● **SELECTED TEXT**
And then, when the Entente forces with the Americans counter-attacked along a twenty-seven mile front, though the offensive began with a 2,000 gun artillery bombardment (the norm in WW1), it then used both tanks and planes in a co-ordinated manner to support the infantry.

 

Blitzkrieg  got its name from the German word for ‘lightening war’ because it was the Germans, being the aggressive power, who used it first. But the lessons from WW1 had been taken on board by the British and French as well as the Germans. Of course, the technology had improved: planes and tanks were faster yet with a greater range and more punch, greater reliability too. But the right tactics would also be necessary if the technology was to be used to full effect.

 

Neil Stewart describes blitzkrieg as the co-ordinated use of ‘surprise, speed and movement’[2], striking where the enemy was weakest, and his description can’t be bettered. There you have blitzkrieg!

 

It was designed to cause confusion and panic more than death. Smashing enemy defences, forcing them back whilst destroying their command centres and lines of communication. Massed tanks supported by armoured cars and lorries to deliver the infantry, fighter planes to wreak havoc and bomber planes to attack the enemy’s defence positions and the command centres and lines of communication. The Stuka dive bomber came to symbolize blitzkrieg. They attacked almost vertically, machine guns blazing, their sirens screaming (the ‘Jericho trumpets) in order to maximize panic, before dropping their bombs on tanks and artillery. Though the sirens were effective, inflicting panic which left the enemy almost frozen in fear, the bombs dropped at low heights for increased accuracy (the Germans referred to them as ‘flying artillery’) and the raking machine gun fire is what did the damage.

 

Of course blitzkrieg required the support of a more conventional army, delivered as close as it could get by rail and then relying on good old fashioned marching (and horses). Their role was to consolidate and hold.

 

That Blitzkrieg proved a major success is something of an understatement: Poland crushed in four weeks, Norway and Denmark defeated in eight weeks, Holland and Belgium overrun in five days, France defeated (and British forces evacuated) in six weeks, Yugoslavia crushed in eleven days and Greece defeated (and British forces again evacuated) in three weeks.

It wasn’t all down to blitzkrieg. The Germans were well trained and morale was high. They were often up against weaker forces, Poland for example, and in France against an army with a defensive mentality and with its over-reliance on the Maginot Line.

If we take a brief look at the Polish campaign (which is where we began), Hitler hit Poland without a declaration of war but with just about everything he had. He had left Germany’s Western Front without planes or tanks and with only three days’ ammunition. German planes took out Polish airfields and other strategic targets (though most of its air force escaped to Rumania) before supporting the advancing German Army. Such was the force of the German blitzkrieg (which began on September 1st, 1939) that the Poles were quickly pushed back and the campaign was over in less than three weeks, and had really been decided by the end of the first week. The Germans suffered just 8,000-11,000 dead and another 27,000-30,000 wounded. In total, the Poles lost 70,000 men killed, 133,000 wounded and 700,000 taken prisoner.

● **SUPPLIED MATERIAL**
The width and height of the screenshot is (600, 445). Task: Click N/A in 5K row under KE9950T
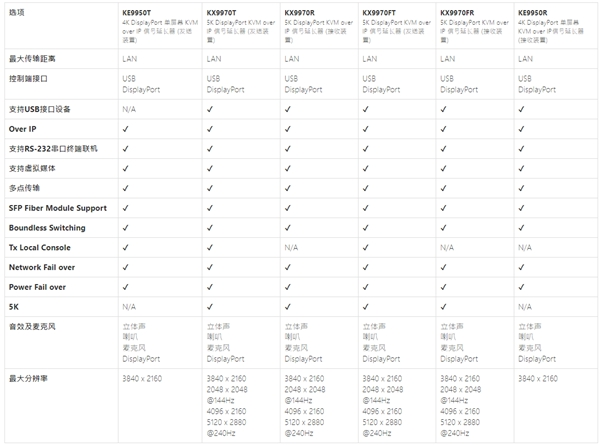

● **WRITTEN PROBLEM 1**
Using the text on blitzkrieg, answer the following:
(a) What did the Germans call the Stuka dive bombers?
(b) How long did it take to overrun Holland and Belgium?
(c) On what date did the German blitzkrieg against Poland begin?
● **WRITTEN PROBLEM 2**
Reproduce word for word the part of the text on blitzkrieg between "That Blitzkrieg proved" and "in three weeks.", inclusive.

● **WORKED ANSWER 1**
(a) 'Flying artillery'
(b) Five days
(c) September 1st, 1939

● **WORKED ANSWER 2**
That Blitzkrieg proved a major success is something of an understatement: Poland crushed in four weeks, Norway and Denmark defeated in eight weeks, Holland and Belgium overrun in five days, France defeated (and British forces evacuated) in six weeks, Yugoslavia crushed in eleven days and Greece defeated (and British forces again evacuated) in three weeks.